◆ **Assigned task**:
Transcribe word for word the section of the records below that opens with the line containing "The width and height of the screenshot is (1157, 651)." and closes with the line containing "Task: Click the blue verified badge"; drop every picture.

Start of Block

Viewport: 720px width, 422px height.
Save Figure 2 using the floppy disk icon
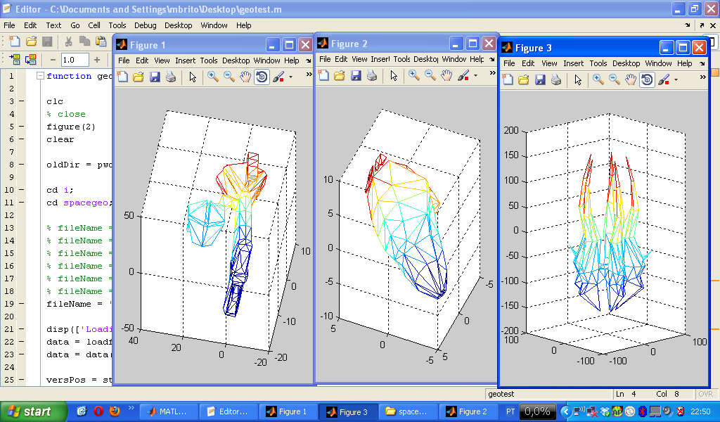(x=356, y=76)
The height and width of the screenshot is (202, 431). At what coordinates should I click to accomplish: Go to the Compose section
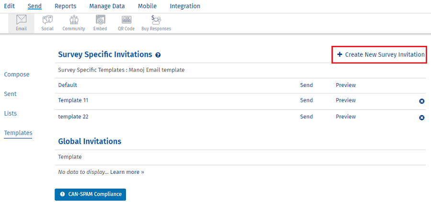point(17,74)
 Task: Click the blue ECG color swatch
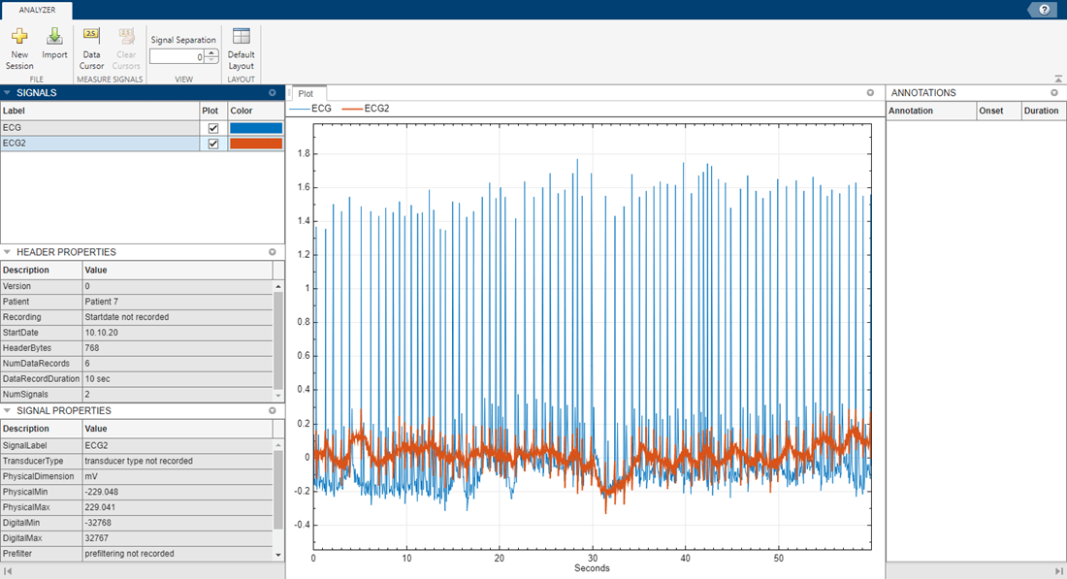pyautogui.click(x=256, y=128)
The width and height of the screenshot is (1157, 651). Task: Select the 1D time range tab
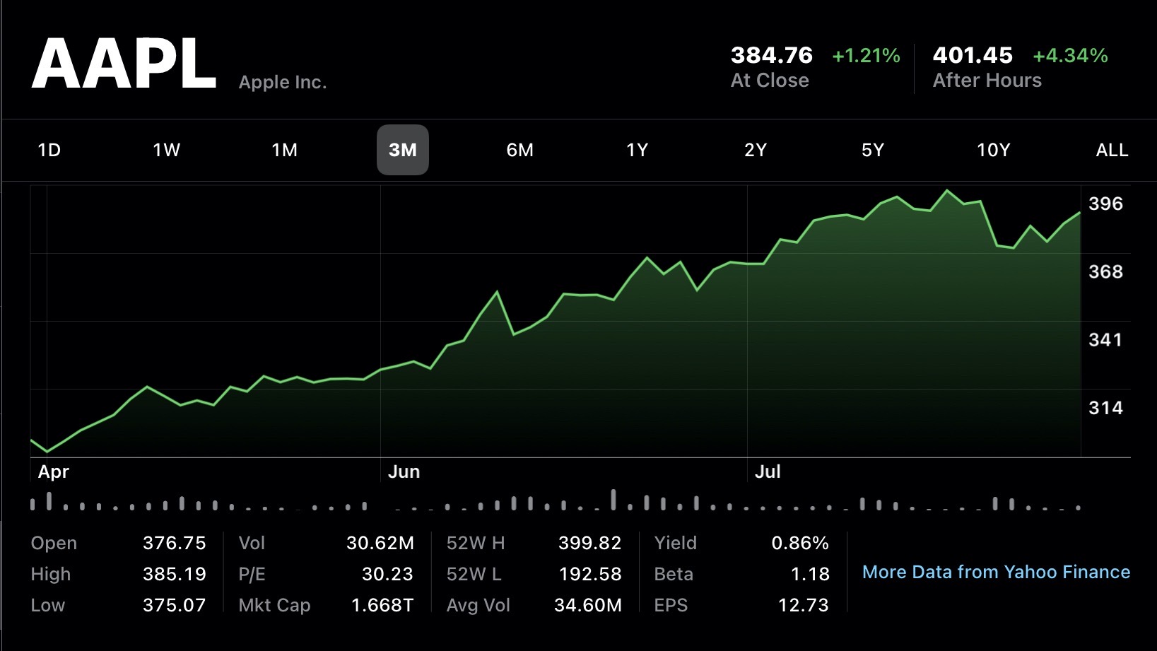click(x=49, y=150)
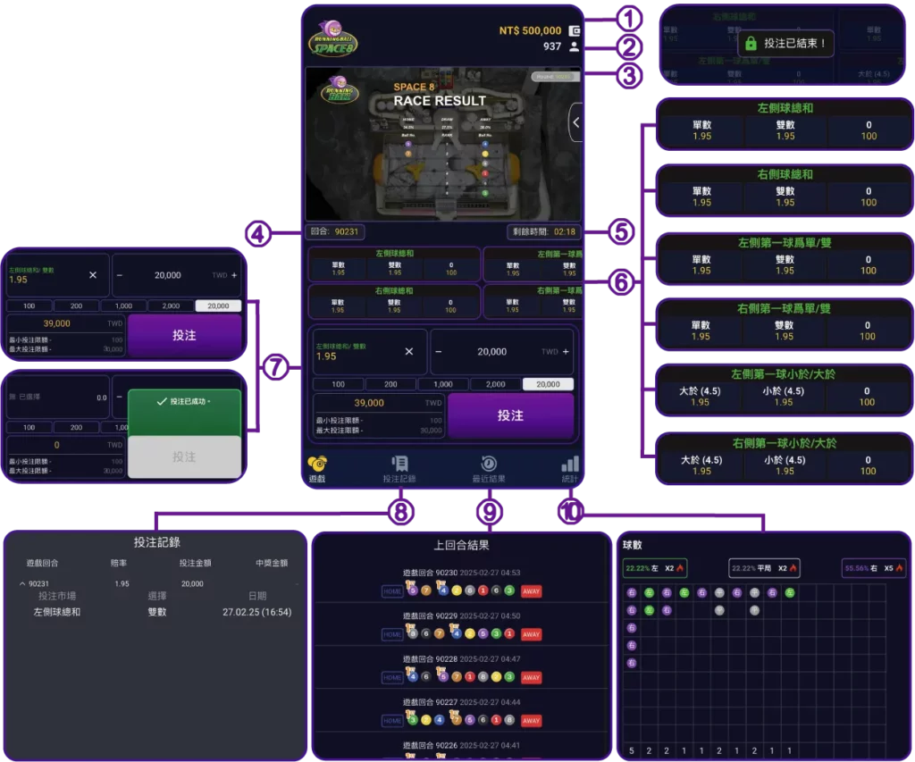Image resolution: width=915 pixels, height=762 pixels.
Task: Click the wallet icon beside NT$ 500,000
Action: [x=575, y=30]
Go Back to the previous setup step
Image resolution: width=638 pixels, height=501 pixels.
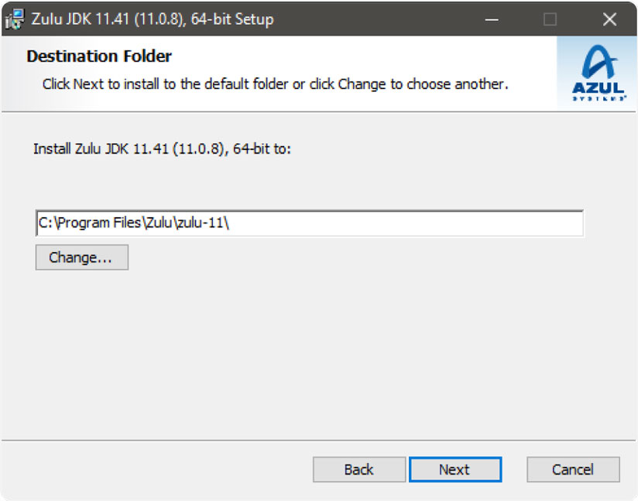[x=358, y=469]
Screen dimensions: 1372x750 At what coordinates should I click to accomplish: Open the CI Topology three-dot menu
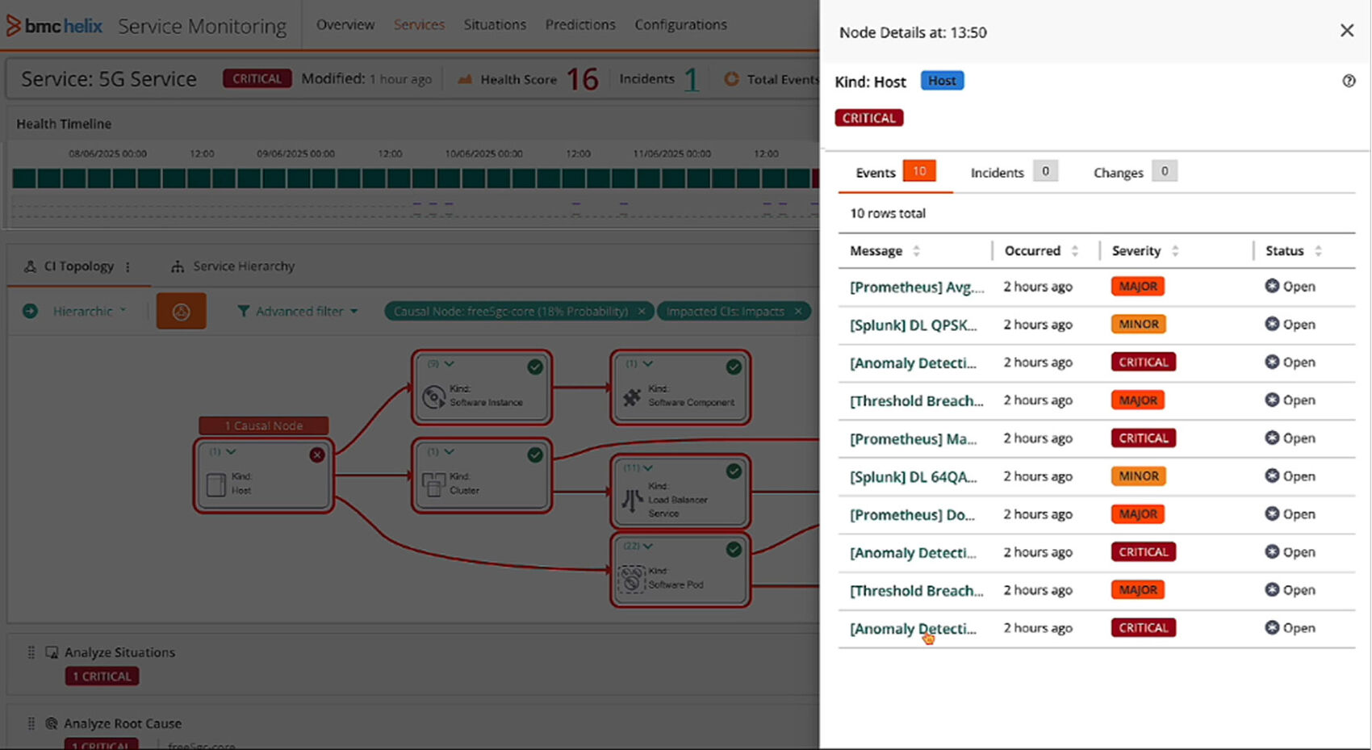(128, 266)
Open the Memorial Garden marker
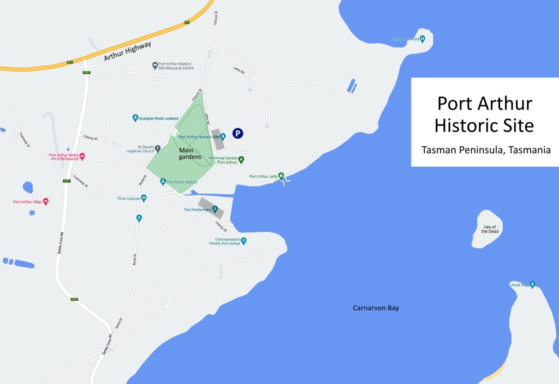Screen dimensions: 559x384 click(241, 160)
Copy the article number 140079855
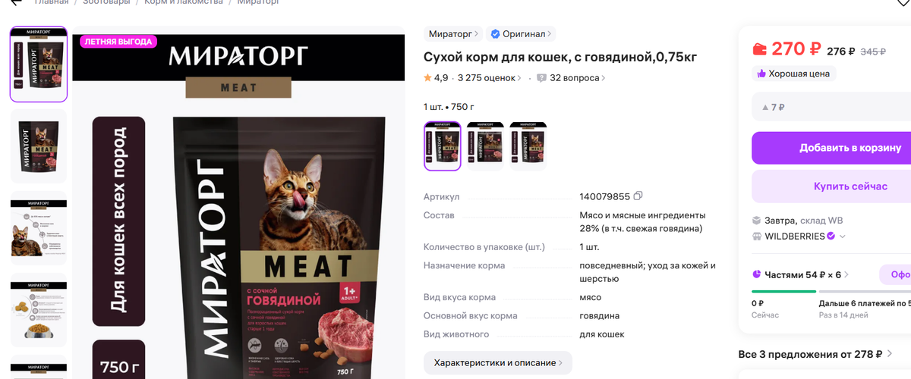This screenshot has width=911, height=379. [638, 196]
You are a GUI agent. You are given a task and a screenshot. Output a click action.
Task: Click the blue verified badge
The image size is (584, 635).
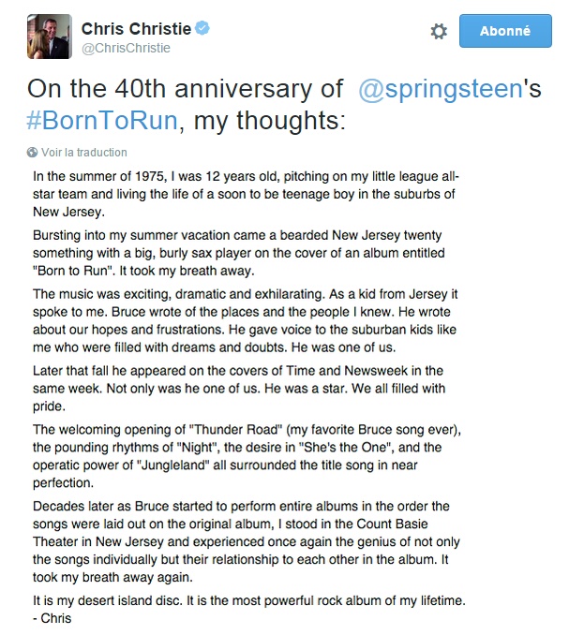[202, 29]
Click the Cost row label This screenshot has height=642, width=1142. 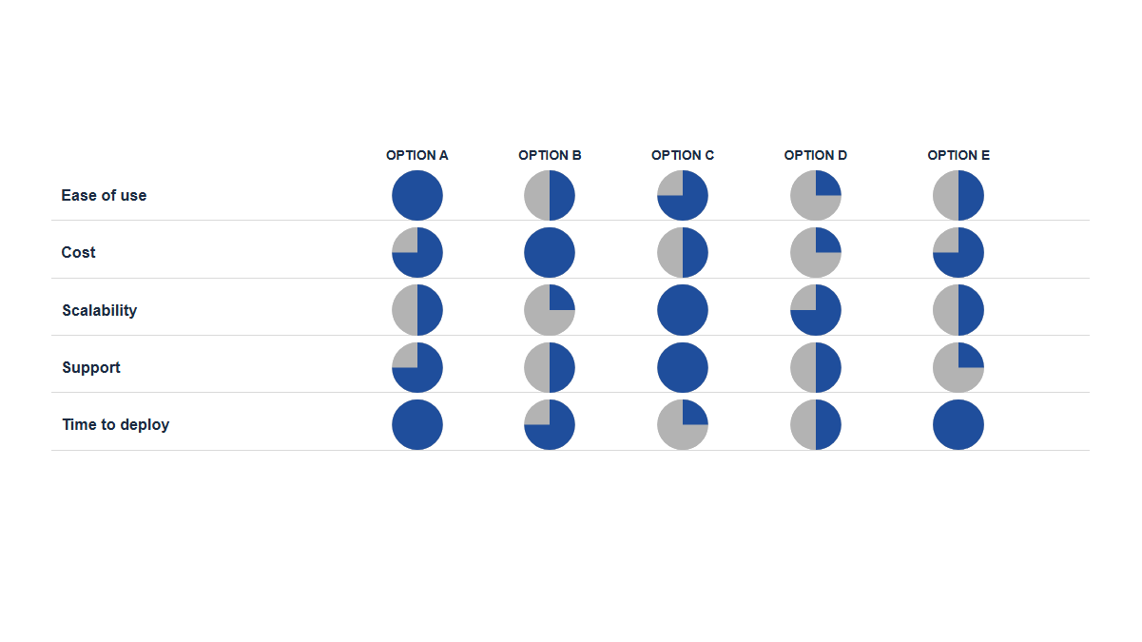point(79,252)
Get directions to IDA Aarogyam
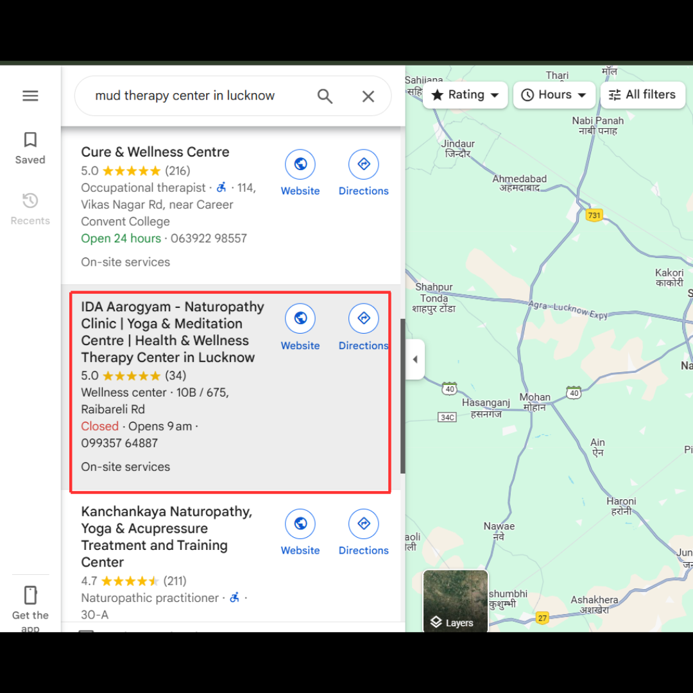 pos(363,319)
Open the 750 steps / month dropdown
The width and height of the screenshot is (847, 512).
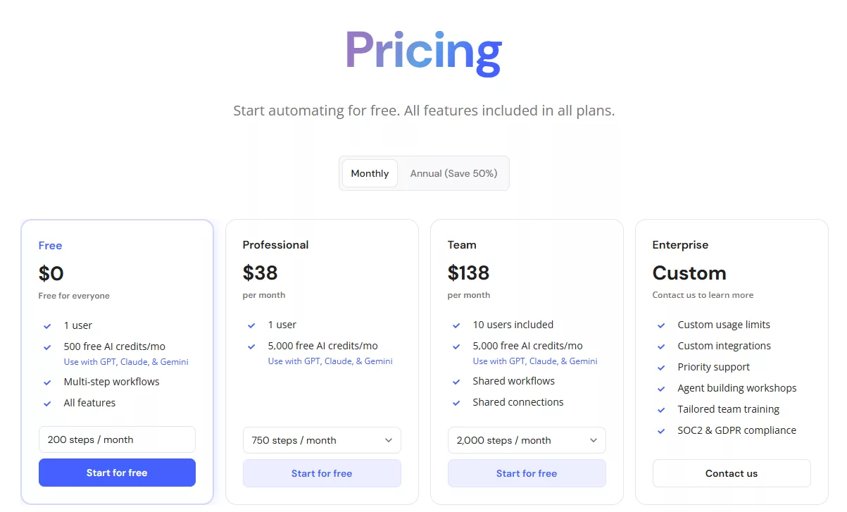[x=322, y=440]
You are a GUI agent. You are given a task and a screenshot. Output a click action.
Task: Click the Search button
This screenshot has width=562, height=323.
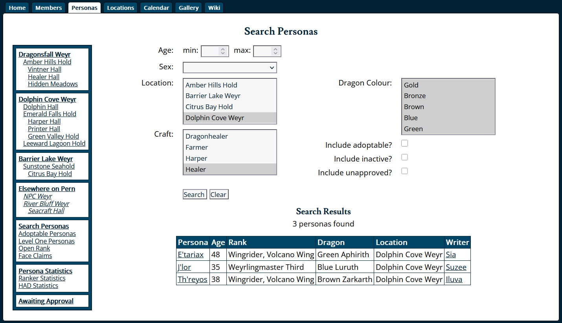coord(194,195)
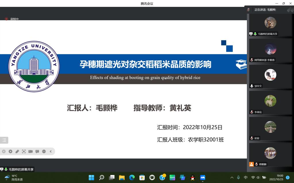Viewport: 294px width, 183px height.
Task: Open the more options ellipsis in the slide toolbar
Action: (44, 152)
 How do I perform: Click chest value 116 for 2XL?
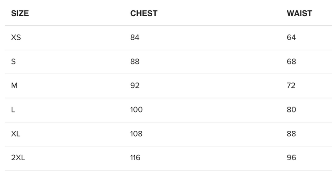tap(135, 158)
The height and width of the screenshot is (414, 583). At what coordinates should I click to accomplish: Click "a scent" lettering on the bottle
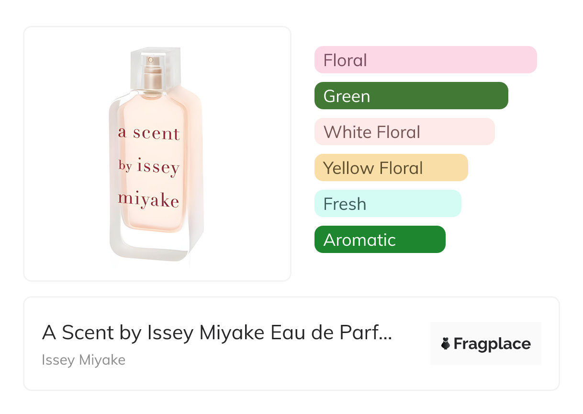pos(149,133)
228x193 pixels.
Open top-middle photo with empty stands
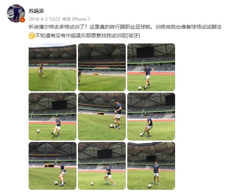[x=102, y=67]
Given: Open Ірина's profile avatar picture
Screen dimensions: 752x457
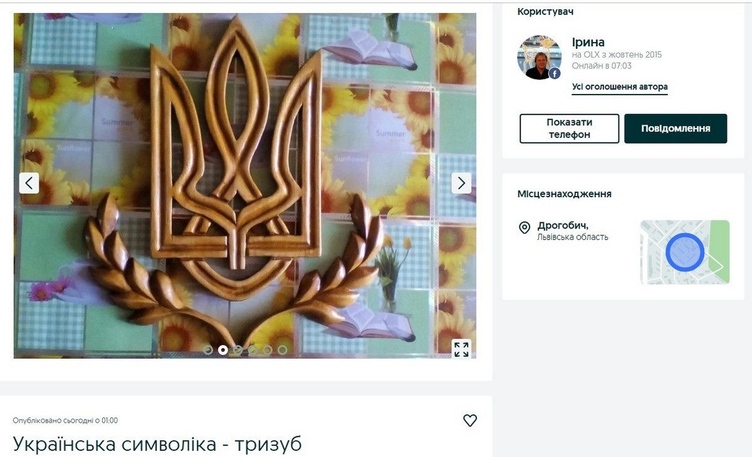Looking at the screenshot, I should pyautogui.click(x=539, y=58).
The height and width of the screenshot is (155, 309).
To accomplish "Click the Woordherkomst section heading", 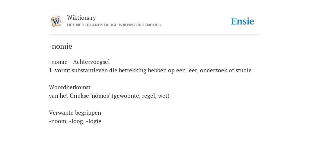I will (70, 87).
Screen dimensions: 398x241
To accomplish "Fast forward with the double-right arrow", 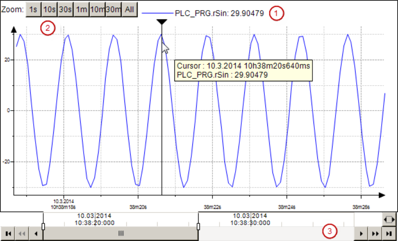I will click(374, 233).
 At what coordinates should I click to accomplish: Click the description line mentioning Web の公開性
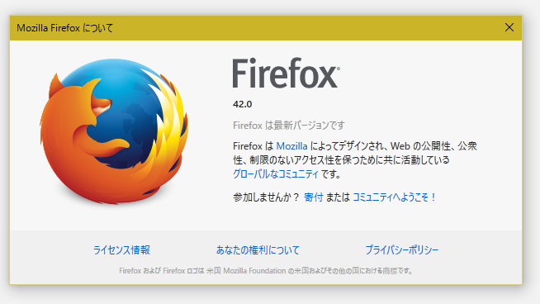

End of Block

◆ **Result for this exercise**:
The width and height of the screenshot is (1157, 651). Task: Select the 1D time range tab
click(x=49, y=150)
Image resolution: width=915 pixels, height=762 pixels.
Task: Click the wallet icon beside NT$ 500,000
Action: [x=575, y=30]
Go Back to the previous setup step
Image resolution: width=638 pixels, height=501 pixels.
[x=358, y=469]
Screen dimensions: 1372x750 At what coordinates should I click to accomplish: Open the CI Topology three-dot menu
(128, 266)
Open the Memorial Garden marker
Screen dimensions: 559x384 click(241, 160)
Copy the article number 140079855
This screenshot has width=911, height=379. [638, 196]
You are a GUI agent. You are given a task and a screenshot. Output a click action.
Task: Click the blue verified badge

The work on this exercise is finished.